Hormel Foods Corporation (“Hormel”) has been sued by Unitherm Food Systems, Inc. (“Unitherm”) for misappropriating trade secrets relating to the method of pre-cooking sliced bacon. The suit has been filed in a Minnesota Federal Court in front of the presiding U.S. District Judge Paul Magnuson. Unitherm is a manufacturer of machines used for producing food products, while Hormel is a producer of lunch meats.
Unitherm and Hormel had a joint development agreement that encompassed the manufacture of an oven that would use very high levels of steam to cook sliced bacon. Under the contract terms of the agreement, all inventions therein were to be owned by Hormel.
Soon thereafter, relation between the two began to dwindle, when Unitherm accused Hormel of disclosing important trade secrets to another food processing machinery competitor, FMC Technologies, Inc.

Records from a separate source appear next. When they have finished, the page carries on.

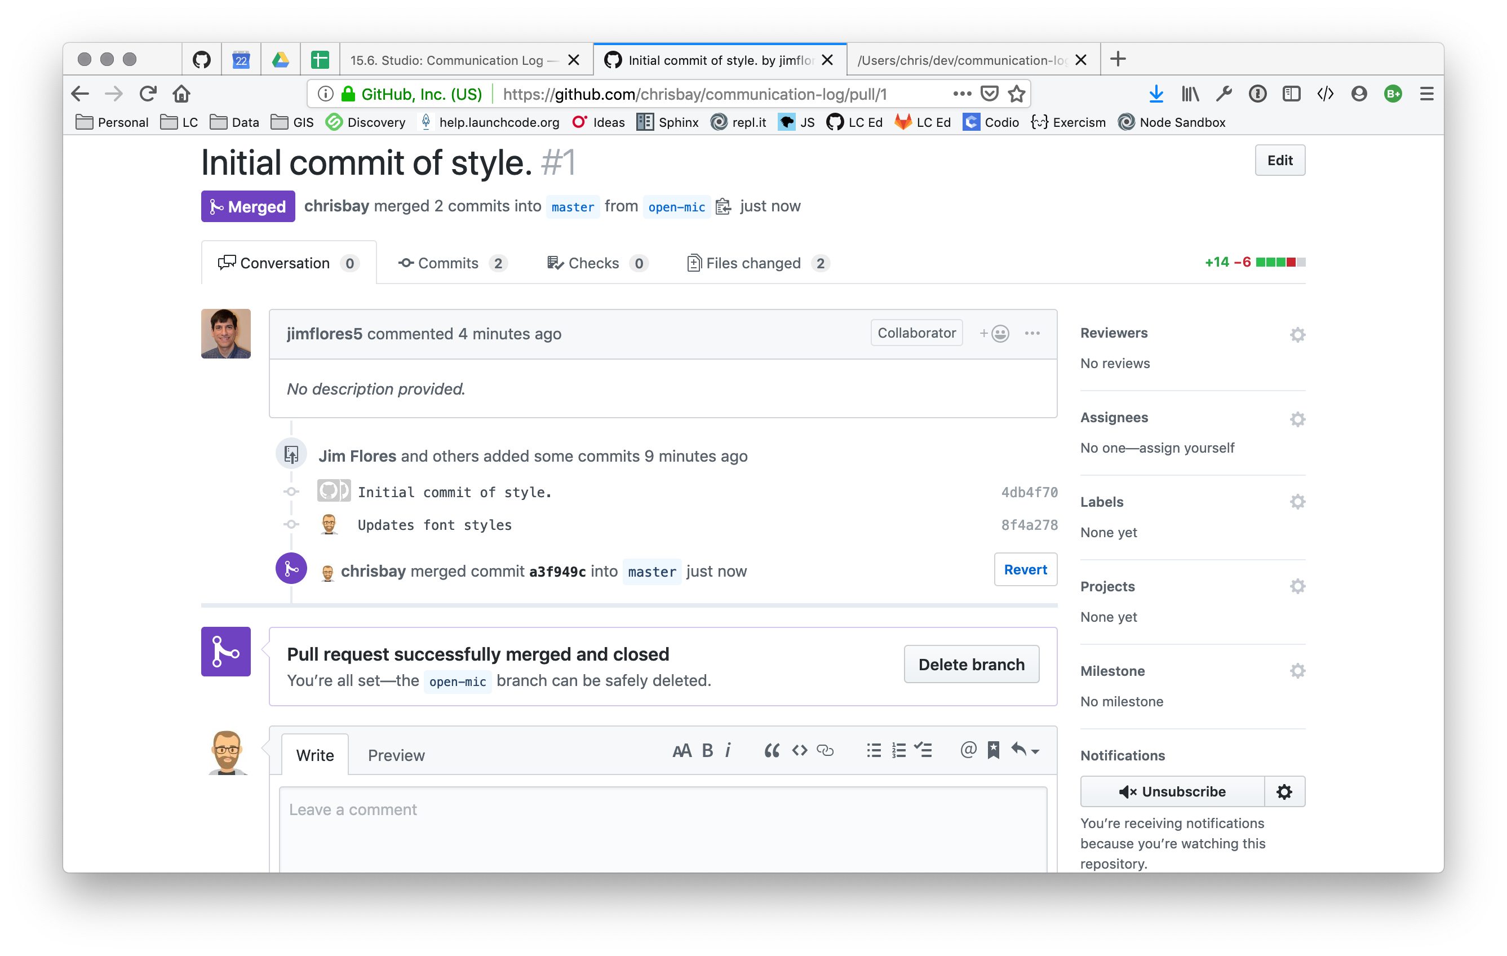The height and width of the screenshot is (956, 1507).
Task: Add a task list to the comment
Action: click(924, 750)
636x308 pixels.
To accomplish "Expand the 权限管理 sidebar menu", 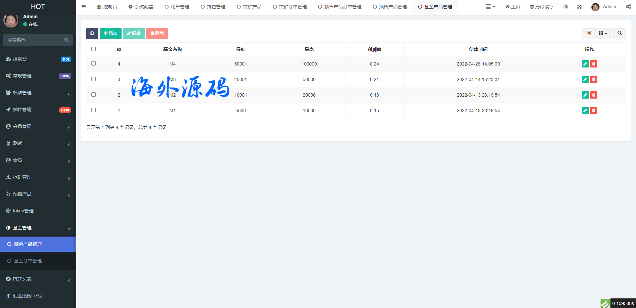I will pos(38,93).
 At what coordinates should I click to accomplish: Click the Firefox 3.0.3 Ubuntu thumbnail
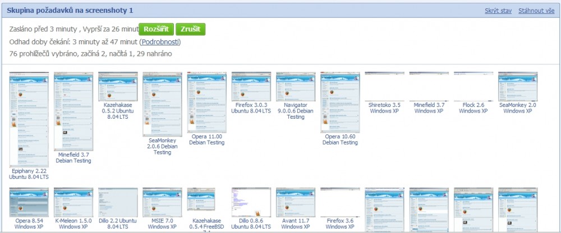[251, 86]
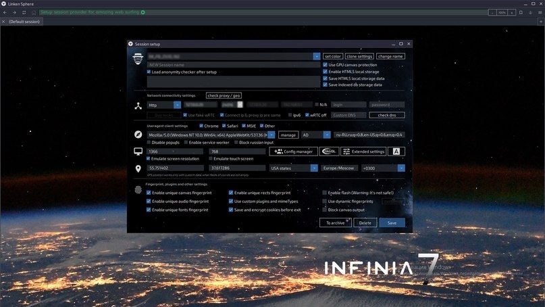This screenshot has height=307, width=545.
Task: Click the WebGL settings icon button
Action: (x=329, y=151)
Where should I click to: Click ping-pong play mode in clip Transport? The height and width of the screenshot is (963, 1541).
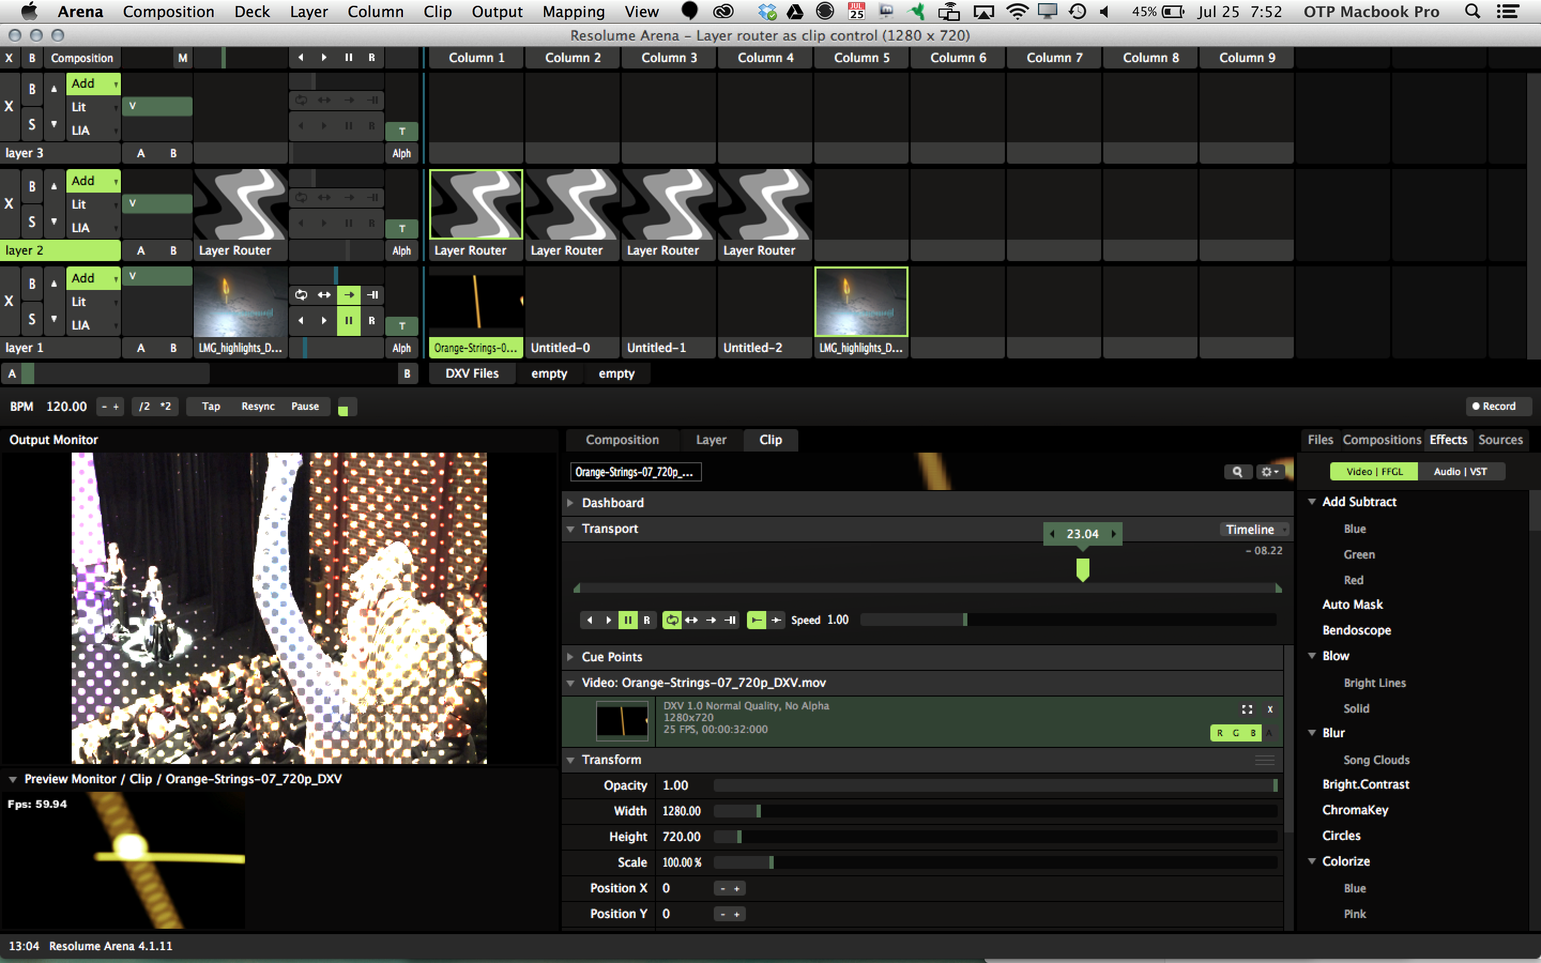692,620
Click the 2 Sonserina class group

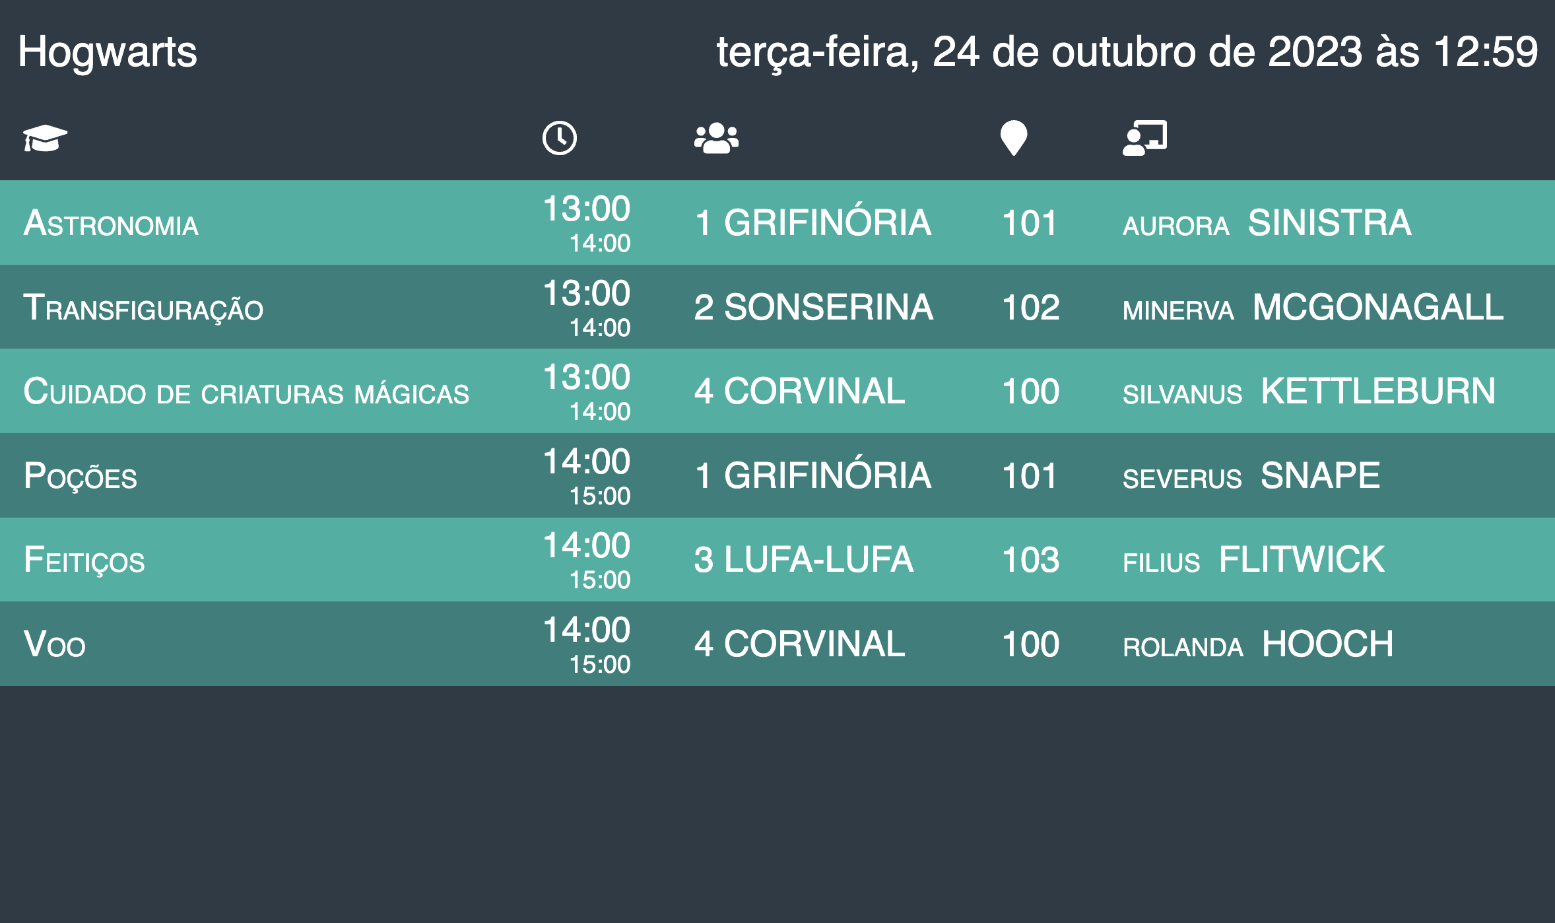tap(813, 308)
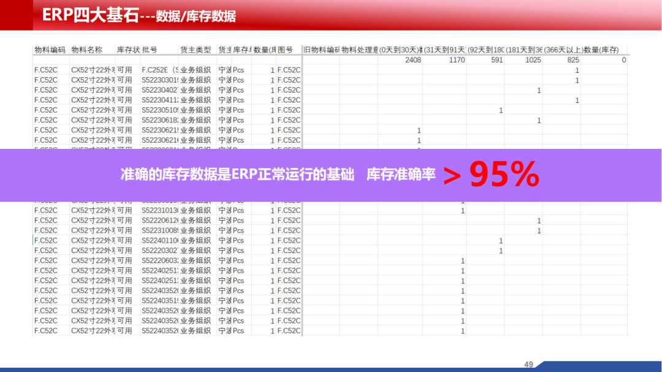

As such, a trade secret defined under the Uniform Trade Secret Act (“UTSA”) comprises:
- information, including a formula, pattern, compilation, program, device, method, technique, or process,
- that derives independent economic value, actual or potential, from not being generally known to or readily ascertainable through appropriate means by other persons who might obtain economic value from its disclosure or use; and
- is the subject of efforts that are reasonable under the circumstances to maintain its secrecy.
The UTSA has been enacted, in one form or another, by 40 states and the District of Columbia. Prior the development of the UTSA, improper use or disclosure of a trade secret was traditionally a common law tort.
Given all this, Unitherm had filed for a patent application related to the method of cooking sliced bacon. However, after the joint development agreement was withdrawn by Hormel, it subsequently filed its own patent application related to method of cooking bacon. Soon thereafter, Unitherm filed suit, alleging that the patent application filed by Hormel was based on the process of making bacon it was developing with Hormel.
In its initial ruling, Judge Magnuson has said that while the process may have been a trade secret, it is “axiomatic that a thing patented cannot also remain a secret.” As such misappropriation claims alleged by Unitherm have been dismissed, while breach of contract and unjust enrichment claims still remain to be decided at trial.